§ **Materials provided**:

══════════════════════════════

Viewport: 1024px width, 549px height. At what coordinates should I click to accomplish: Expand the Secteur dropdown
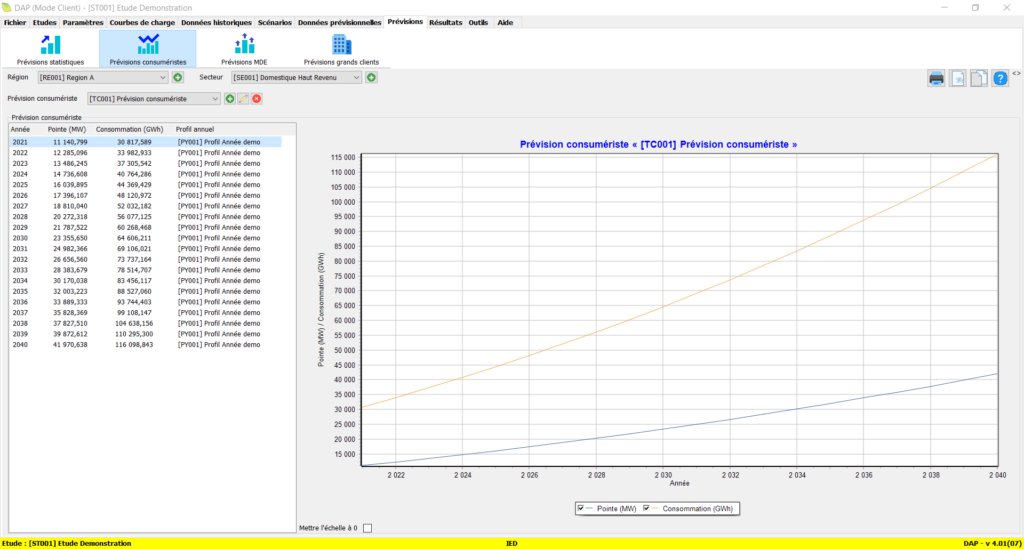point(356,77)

══════════════════════════════

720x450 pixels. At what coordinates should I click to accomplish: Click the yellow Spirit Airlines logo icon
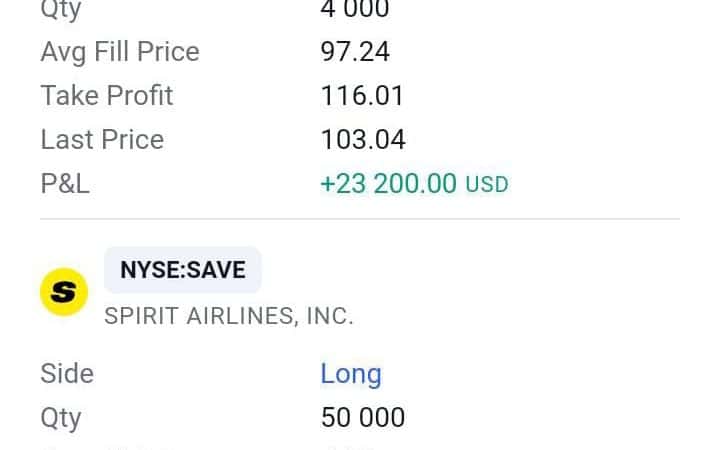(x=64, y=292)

══════════════════════════════

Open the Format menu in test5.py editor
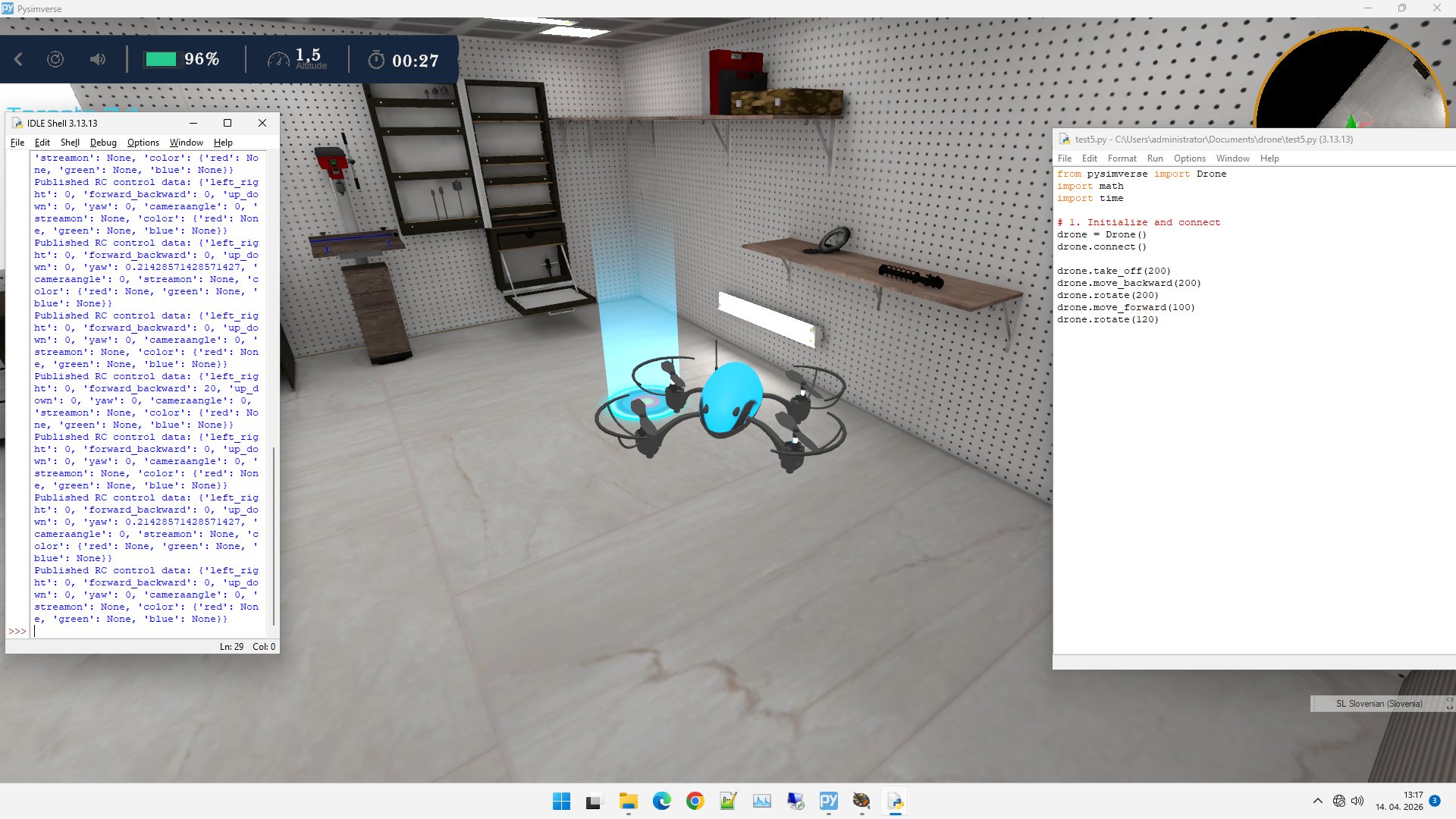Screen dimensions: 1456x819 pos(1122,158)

══════════════════════════════

§ **Written instruction**: Render the records from the line containing "Viewport: 1024px width, 549px" through the line containing "point(356,77)" as a Markdown table with the columns n and Line, numbering each row and omitting blank lines. Leave the pictures out of the table.

§ **Reply**:
| n | Line |
|---|---|
| 1 | Viewport: 1024px width, 549px height. At what coordinates should I click to accomplish: Expand the Secteur dropdown |
| 2 | point(356,77) |